You know how uplifting Buddhist chanting is with its lilting melodies and energising rhythm? Well, by the time we pulled ourselves out of bed, we'd had just about as much lilting as we could take.

What made it worse... much worse... was the fact that our hotel room walls, while appearing to be made of teak, were in fact made of nothing at all. The priest and his monotonous drone could have been right there in bed with us. In fact, thinking about it, that would have been much more convenient. We could have just smothered him with pillows and helped him on the path to enlightenment.

This also meant that the temple had several accomplices. Our room was one third of a traditional Lao dwelling. We could hear conversations in other rooms, whenever they walked across their floor, the moving floorboards in our room made the bed sway, and when a group left early on wheeling their luggage past our door it sounded like they were dragging heavy machinery over gravel. Add to this the incipient whine of the water pump under our floor and you'll understand why we didn't get a great night's sleep.

But the gardens were lovely and we were right by the river and, surely, the temple would stop soon right?

We found our own way into town along the Nam Khan river through some ramshackle buildings (all of which toted satellite dishes despite being on the verge of collapse) and over an open sewer that had been a stream in some long-forgotten previous life back at the dawn of time.

First stop was the Sticky Rice Exhibition. We'd been told about this by our hotelier but hadn't really intended to go. But there we were standing right outside it. Good thing too because it really was excellent. Very well produced and extremely informative both about rice itself and the culture of Laos. There were insightful exhibits though such as the Contented Rice Farmer Song, a good glimpse into how socialism has become part of the mindset here.

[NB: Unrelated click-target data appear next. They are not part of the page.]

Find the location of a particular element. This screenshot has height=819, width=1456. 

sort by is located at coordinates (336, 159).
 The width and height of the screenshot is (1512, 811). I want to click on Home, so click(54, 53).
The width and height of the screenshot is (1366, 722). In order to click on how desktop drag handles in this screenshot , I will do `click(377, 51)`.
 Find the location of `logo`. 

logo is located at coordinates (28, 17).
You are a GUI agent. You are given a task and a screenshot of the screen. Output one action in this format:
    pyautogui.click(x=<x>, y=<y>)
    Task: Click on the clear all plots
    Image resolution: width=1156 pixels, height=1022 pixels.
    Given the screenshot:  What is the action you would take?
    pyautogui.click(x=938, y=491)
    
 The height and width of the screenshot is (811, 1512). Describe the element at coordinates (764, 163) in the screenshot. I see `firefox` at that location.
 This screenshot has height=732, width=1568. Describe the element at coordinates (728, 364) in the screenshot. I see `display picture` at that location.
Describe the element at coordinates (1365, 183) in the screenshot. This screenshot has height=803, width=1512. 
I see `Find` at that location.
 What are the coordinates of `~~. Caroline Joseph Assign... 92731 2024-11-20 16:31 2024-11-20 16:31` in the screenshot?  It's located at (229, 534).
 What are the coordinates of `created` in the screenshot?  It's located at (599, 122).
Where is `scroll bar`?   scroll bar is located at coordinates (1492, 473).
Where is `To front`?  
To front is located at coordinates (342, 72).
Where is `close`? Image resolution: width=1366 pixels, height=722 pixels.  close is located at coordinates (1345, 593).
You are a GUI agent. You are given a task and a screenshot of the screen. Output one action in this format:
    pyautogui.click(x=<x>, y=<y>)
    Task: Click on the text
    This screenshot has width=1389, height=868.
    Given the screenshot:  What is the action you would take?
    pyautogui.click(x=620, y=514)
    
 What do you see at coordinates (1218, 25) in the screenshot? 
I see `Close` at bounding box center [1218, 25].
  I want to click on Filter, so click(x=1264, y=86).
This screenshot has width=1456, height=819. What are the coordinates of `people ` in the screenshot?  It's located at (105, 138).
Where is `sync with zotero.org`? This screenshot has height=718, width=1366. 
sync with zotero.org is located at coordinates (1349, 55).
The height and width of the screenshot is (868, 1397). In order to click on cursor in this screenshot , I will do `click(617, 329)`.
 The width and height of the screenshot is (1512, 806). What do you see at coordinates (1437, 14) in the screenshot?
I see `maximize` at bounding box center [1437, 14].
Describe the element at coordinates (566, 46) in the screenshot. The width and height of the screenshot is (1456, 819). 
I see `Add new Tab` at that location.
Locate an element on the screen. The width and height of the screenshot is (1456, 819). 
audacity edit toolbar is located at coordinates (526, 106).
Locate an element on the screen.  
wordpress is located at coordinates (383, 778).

Town was sleepy by day too. There were restaurants, Internet cafes and tour offices lining most streets in the main area but still plenty of areas of temples and houses where the locals lived. It was a great town to walk around. Better still to bike and we rented bikes for the three remaining days we were to be there.

We didn't do much but explore that day. We'd toyed with the idea of doing some trekking, rafting or even some mountain biking out in the forests but Vietnam had scared us out of the idea of an organised tour. Then we hit on something which turned out to be one of the best things we did on the whole trip. We booked it for the next day and spent the rest of the day in cafes or exploring.

We got back to our hotel late, but the Buddhists were still at it in the twinkling darkness. To add to our joy, the hotel staff had left us without any towels. We had to get the owner out of bed to get us some. It hardly mattered though. There wasn't any hot water either.